Our voyage from the Montebello Islands to Dampier was a bit unusual. We left the Main Beach anchorage on Trimoulle Island nice and early at 4am to catch the best of the day’s wind for the 70 mile sail as it was forecast to die out during the day. As it happened the wind had gone by 7.30 and we did the rest of the trip with the sails up and the motor on very low revs. Extracting every drop of energy we could from the fickle breeze we began to round the southern end of Enderby Island in the Dampier Archipelago in the early afternoon.
|The famous Red Dog of Dampier|
This was a gentle introduction to the crazy industrial activity of the Dampier region as bits infrastructure and vessels gradually unfolded before us. We were aware of being in or on the edge of a shipping lane which some service vessels were sharing with us and others came into sight on moorings between the islands as we made our way along. As we came closer to the main action we could see a huge ship heading towards us around a corner. We didn’t know where she was headed but we could see she was empty so presumably going to one of several wharfs. As the gap between us closed she began to turn across our path churning up the silt from the sea bed with her rudder and propellers, the equivalent of wheel spin in a car. This was one of the numerous 300 metre long iron ore ships which are in and out of Dampier all the time. We slowed right down as we waited for this monster to cross in front of us and tie up at the loading dock to our right. Welcome to Dampier!
|Monster iron ore ship|
|Crossing in front of us - busy shipping lanes|
Upstart found her way into a little backwater which contained a few dozen support vessels on moorings and the wonderful Hampton Harbour Boating and Sailing Club. As we anchored and switched off our own motor we became aware of the rumble of the massive conveyer belt a few hundred metres away on a bridge over a kilometre long which was moving iron ore to the ships. Some sort of deep rumbling is the constant sound track of Dampier and together with a fine layer of iron ore dust you certainly know you are in mining country.

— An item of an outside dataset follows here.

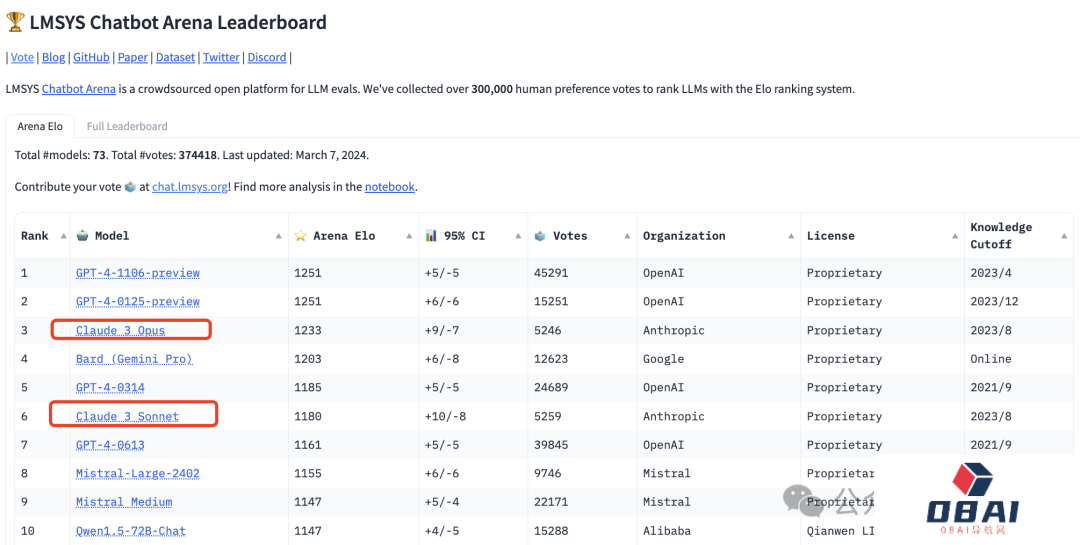Sort by Votes column arrow
This screenshot has height=545, width=1080.
(x=627, y=236)

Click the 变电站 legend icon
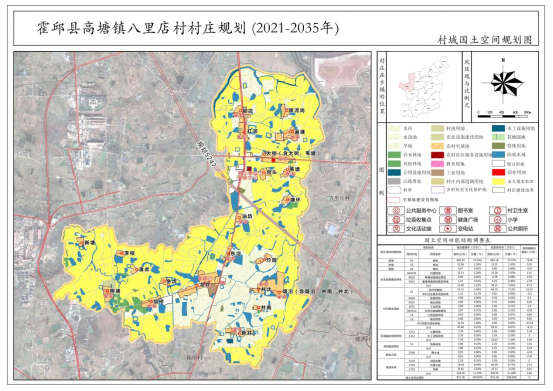448,228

We stayed there for 4 days doing laundry, eating at the club, filling water tanks and doing a full day’s mission into the main town of Karratha 20km away for diesel, gas and provisions. The shopping trip was made possible by the generous provision of a loan car from the club for visiting boats.
|Karratha shopping expedition results|
Jenni was excited to meet up with Carol an old mate from school she hadn’t seen for many, many years. We had a lovely gourmet dinner at her house and met her partner Pete who also had a yacht in the harbour. A few days later we met them both out at Marnie Bay and enjoyed an evening on the beach playing Finska and drinking champagne.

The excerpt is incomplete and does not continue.